我们知道，DNA分子特别长，不便于对整个分子进行分析，因此，先用内切酶把它切成一段一段的，然后对DNA的小片段进行分析，最后再按重叠片段一个个连起来，得出整个DNA分子的核苷酸序列。例如，有一个DNA片段上面有AATCGT序列，另有一个DNA片段上面具有TTGCAA序列，还有一个DNA片段具有GTTCAT序列。这样根据重复序列，把3个DNA片段连接起来，就可以知道这个大的DNA分子具有TTGCAATCGTTCAT序列。这好比我们要了解一幢大楼的内部设施，不可能一个人同时调查一幢大楼，而要分层调查，先查一层设施，再查二层、三层和四层……最后汇总每层调查资料，便能查清这幢大楼的整体设施情况。DNA测序也是这样，要采取分段测序，最后再绘出整个DNA序列图。

那么，怎么对一段DNA进行序列分析呢？

首先，让我们来了解一下DNA序列分析的原理和基本技术。
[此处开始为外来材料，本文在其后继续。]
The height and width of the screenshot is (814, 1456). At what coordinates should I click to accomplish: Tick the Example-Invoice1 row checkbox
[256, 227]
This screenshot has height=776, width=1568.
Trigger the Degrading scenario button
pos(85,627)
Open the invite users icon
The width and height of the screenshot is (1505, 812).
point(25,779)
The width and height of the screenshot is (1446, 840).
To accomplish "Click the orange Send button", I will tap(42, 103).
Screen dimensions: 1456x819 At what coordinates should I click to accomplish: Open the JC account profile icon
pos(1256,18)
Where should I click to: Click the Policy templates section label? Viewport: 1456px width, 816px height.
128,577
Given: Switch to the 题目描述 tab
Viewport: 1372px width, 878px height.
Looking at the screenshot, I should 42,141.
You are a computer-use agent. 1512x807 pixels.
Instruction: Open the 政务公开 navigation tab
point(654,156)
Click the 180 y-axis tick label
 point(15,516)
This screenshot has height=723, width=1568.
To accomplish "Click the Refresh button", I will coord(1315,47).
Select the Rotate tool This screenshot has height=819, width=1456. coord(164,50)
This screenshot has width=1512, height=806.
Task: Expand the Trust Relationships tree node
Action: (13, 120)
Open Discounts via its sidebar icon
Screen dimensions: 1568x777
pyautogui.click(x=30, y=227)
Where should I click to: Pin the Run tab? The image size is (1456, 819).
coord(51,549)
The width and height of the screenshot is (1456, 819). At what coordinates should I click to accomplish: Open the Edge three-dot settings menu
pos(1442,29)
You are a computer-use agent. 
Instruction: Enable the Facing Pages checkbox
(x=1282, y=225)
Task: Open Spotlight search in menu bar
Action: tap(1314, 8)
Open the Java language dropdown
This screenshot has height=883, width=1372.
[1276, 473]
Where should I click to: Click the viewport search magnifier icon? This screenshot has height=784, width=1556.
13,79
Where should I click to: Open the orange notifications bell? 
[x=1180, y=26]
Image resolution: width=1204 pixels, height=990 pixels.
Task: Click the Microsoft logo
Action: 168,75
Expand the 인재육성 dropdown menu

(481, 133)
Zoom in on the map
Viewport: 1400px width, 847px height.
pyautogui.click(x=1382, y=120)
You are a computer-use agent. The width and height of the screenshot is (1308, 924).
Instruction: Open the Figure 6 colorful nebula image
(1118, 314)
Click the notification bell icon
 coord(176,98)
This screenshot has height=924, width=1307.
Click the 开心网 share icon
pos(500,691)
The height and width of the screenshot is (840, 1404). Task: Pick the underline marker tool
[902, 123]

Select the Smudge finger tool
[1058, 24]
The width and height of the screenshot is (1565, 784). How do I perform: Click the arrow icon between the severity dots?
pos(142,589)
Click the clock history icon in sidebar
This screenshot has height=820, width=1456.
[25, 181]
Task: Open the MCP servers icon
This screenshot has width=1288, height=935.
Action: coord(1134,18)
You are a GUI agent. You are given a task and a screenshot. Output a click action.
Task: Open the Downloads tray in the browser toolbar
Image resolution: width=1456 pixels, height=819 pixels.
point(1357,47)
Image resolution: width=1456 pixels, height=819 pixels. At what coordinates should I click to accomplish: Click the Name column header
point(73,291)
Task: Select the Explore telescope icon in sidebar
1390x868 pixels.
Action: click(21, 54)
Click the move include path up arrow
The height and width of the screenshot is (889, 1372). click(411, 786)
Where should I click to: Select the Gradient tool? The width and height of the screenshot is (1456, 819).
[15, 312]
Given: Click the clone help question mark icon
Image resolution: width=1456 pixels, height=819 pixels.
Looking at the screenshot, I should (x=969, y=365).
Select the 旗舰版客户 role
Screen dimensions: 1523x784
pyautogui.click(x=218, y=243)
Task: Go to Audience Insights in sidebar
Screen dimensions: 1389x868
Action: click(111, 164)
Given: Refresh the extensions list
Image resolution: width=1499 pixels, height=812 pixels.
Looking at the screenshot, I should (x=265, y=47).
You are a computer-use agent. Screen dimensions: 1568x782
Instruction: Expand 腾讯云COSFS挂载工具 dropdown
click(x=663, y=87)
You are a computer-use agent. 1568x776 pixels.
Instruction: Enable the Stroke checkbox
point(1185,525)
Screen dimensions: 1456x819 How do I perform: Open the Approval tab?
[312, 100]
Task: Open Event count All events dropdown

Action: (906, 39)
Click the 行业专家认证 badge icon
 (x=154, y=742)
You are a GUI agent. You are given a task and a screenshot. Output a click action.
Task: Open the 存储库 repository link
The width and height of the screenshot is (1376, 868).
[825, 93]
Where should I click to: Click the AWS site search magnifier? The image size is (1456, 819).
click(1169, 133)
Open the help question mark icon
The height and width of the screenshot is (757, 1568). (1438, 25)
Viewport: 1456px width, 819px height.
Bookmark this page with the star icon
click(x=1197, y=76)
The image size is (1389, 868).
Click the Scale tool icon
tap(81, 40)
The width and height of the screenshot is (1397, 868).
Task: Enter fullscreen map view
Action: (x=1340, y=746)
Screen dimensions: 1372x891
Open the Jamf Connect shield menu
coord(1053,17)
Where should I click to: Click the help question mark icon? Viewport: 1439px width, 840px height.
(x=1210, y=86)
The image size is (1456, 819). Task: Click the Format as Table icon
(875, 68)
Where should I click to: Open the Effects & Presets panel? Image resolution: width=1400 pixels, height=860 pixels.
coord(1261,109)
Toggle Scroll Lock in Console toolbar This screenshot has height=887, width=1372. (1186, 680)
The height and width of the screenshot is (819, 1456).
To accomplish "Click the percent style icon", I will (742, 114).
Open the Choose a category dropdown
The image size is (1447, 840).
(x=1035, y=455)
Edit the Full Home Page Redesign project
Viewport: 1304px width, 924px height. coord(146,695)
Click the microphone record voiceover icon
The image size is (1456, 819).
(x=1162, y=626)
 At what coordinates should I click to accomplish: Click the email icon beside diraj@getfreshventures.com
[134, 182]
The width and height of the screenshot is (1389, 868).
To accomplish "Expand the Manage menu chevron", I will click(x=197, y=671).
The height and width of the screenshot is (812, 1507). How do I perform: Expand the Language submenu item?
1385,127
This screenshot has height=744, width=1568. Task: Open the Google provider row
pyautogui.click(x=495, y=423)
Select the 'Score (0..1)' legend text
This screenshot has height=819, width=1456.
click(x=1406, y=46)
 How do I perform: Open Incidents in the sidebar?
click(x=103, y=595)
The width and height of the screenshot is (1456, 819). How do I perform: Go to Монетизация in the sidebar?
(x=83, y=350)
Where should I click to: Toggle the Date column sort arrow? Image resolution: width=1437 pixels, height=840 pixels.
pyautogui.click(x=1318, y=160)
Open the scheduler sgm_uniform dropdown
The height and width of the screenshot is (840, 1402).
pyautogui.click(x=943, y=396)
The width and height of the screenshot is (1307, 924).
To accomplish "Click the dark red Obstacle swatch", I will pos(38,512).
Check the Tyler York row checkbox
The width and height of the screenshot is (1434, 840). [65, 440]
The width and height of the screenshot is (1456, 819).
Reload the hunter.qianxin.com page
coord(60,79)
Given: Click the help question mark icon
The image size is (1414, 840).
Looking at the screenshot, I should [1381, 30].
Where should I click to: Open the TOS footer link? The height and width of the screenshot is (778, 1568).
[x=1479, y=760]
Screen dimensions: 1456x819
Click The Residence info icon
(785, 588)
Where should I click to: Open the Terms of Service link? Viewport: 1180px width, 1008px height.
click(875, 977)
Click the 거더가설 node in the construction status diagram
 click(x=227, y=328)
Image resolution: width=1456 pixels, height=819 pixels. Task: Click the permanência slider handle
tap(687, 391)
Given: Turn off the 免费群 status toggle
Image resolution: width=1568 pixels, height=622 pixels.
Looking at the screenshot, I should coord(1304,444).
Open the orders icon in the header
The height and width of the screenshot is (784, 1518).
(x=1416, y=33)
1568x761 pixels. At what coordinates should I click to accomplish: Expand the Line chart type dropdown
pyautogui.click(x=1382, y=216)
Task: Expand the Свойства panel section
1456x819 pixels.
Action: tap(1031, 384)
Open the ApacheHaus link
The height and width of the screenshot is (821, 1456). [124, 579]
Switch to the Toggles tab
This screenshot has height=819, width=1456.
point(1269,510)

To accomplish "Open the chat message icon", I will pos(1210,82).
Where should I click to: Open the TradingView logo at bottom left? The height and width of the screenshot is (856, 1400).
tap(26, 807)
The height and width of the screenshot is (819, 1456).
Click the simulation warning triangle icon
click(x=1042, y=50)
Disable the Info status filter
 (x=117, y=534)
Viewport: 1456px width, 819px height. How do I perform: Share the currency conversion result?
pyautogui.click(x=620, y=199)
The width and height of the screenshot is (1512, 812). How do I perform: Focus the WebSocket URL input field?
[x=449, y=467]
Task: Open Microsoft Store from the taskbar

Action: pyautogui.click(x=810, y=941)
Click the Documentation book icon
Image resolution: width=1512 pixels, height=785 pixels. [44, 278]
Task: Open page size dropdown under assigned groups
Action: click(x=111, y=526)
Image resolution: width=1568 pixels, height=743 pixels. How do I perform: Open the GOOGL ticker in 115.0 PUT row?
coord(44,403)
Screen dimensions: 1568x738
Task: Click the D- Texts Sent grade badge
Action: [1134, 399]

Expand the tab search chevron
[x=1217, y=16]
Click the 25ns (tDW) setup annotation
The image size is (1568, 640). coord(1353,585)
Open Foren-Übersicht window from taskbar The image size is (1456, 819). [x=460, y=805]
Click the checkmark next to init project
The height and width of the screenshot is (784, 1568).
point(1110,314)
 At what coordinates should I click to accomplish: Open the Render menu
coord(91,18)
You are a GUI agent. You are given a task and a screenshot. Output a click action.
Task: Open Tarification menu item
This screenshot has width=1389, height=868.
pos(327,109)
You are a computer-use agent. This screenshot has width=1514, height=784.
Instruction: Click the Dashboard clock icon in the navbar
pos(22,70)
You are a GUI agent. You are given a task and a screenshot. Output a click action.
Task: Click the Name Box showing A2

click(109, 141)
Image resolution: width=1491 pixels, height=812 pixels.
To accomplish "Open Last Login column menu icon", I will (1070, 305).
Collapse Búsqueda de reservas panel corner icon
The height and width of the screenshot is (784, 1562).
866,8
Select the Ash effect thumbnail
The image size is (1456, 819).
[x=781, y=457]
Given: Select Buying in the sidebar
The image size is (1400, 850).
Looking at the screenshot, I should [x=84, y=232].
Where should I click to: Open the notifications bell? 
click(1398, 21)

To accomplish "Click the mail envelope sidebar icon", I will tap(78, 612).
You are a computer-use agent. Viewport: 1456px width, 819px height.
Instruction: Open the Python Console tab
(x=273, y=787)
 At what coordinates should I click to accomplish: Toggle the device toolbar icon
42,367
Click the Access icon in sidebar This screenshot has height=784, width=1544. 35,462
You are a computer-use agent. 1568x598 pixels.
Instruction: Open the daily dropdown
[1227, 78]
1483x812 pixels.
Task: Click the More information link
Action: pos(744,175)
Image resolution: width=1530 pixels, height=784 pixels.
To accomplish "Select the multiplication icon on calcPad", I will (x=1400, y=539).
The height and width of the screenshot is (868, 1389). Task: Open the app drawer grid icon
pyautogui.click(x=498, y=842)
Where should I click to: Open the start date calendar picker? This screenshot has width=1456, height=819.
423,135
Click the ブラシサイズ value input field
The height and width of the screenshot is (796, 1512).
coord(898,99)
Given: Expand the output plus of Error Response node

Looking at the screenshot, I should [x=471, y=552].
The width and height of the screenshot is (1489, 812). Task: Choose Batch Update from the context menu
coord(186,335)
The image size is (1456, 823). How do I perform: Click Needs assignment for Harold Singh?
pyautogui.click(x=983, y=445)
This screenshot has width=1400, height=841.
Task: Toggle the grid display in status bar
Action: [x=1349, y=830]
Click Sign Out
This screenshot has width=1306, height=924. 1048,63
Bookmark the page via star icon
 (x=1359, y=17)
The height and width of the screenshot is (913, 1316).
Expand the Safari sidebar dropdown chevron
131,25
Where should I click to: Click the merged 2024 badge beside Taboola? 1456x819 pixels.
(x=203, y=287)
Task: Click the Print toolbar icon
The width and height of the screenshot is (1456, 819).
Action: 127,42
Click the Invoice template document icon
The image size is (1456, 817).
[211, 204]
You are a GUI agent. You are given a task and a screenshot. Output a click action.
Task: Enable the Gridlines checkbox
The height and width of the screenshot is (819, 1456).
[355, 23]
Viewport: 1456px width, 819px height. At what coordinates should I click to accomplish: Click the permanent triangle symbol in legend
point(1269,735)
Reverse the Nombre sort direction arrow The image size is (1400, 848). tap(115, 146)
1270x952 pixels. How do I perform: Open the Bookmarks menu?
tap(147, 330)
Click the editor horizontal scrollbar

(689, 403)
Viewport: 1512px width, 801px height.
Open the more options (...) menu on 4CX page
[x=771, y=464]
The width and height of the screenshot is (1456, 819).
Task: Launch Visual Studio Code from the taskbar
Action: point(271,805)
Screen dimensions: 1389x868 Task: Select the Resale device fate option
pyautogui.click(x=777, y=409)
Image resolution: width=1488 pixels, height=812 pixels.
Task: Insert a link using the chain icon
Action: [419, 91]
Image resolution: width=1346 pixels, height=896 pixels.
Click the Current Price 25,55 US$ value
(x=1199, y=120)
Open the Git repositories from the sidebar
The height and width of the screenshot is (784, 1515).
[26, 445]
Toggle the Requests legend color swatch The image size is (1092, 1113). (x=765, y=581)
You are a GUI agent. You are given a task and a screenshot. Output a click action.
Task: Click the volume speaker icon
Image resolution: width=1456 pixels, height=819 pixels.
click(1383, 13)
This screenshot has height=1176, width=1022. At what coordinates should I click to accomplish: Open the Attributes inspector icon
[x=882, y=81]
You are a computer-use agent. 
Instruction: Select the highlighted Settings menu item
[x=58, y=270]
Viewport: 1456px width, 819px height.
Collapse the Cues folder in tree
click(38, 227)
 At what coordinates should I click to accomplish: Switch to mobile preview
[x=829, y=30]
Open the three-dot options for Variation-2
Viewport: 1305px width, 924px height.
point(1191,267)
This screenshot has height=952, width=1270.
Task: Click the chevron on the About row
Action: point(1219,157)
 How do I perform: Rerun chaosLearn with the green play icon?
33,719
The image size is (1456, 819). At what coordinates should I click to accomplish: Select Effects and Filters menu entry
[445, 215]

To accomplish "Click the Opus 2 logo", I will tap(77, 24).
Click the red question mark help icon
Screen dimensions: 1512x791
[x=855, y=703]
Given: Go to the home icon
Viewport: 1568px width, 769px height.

目前，主要采用英国科学家桑格发明的“双脱氧核糖核酸末端终止法”进行测定。

DNA测序流程图

测序反应实际上就是一个在DNA聚合酶作用下的DNA复制过程。具体方法是：以一条待测序的DNA单链为模板，在一个测序引物的牵引下，通过DNA聚合酶的作用，利用DNA的合成原料——4种脱氧核糖核苷酸，即dATP（简写为I），dGTP（简写为G），dCTP（简写为C），dlvrP（简写为T），使新合成的链不断延伸。但是，如果在合成原料中加入一些用4种不同荧光化合物（可发出红、绿、蓝、黑4种荧光）分别标记4种双脱氧核糖核苷酸（即ddFP、ddATP、ddCTP、ddGTP）。它们可以“鱼目混珠”地参与DNA链的合成，可是它们是缺少“零件”的“废物”，不能发挥正常核苷酸的作用，因此，当它们被结合到链上以后，它的后面便不能再结合其他核苷酸，链的延伸反应就此停止了。

DAN测序图谱

这就像小孩儿们玩“手拉手”的游戏，有个别的孩子一只手残废了，因此只能用一只手与前面的孩子手拉手，另一只手不能与后面的孩子手拉手，于是许多孩子手拉手组成的长队伍就中断了。这样，在DNA合成反应中，最终便会随机产生许多大小不等的末端是双脱氧核苷酸的DNA片段，这些片段之间大小相差一个碱基。然后，通过聚丙烯酰胺凝胶电泳，将相差一个碱基的各种大小不等的DNA片段分离开来，再根据电泳条带的不同荧光反应，就可以在凝胶上直接地读出这些有差异的代表其末端终止位置处碱基种类的片段，如红色荧光代表T、蓝色荧光代表C、黑色荧光代表G、绿色荧光代表A，这样一系列的连续片段就代表了整个模板DNA的全部序列。这种方法已利用现代精密仪器和机器人技术实现了DNA测序的高度自动化。

目前，以凝胶分离为基础的测序技术，一次可以读出500～700个碱基序列。为了保证测出的序列具有高度的准确性，科学家们一般在DNA区域要反复测定10次左右。这样最终得到的序列错误率只有万分之一，即每一万个碱基只允许有一个碱基读错。人类基因组30亿个碱基对需要反复测定10次，这就意味着测序的实际工作量是300亿个碱基对。可见，完成人类基因组的测序工作是多么艰巨的任务。

为了尽快完成人类和其他生物的测序任务，科学家们还发明了其他一些更为简便、迅速的测序方法，如杂交测序、质谱分析、毛细管电泳测序，甚至可以用电子显微镜来直接观察序列。采用新方法大大加快了基因序列的测序速度。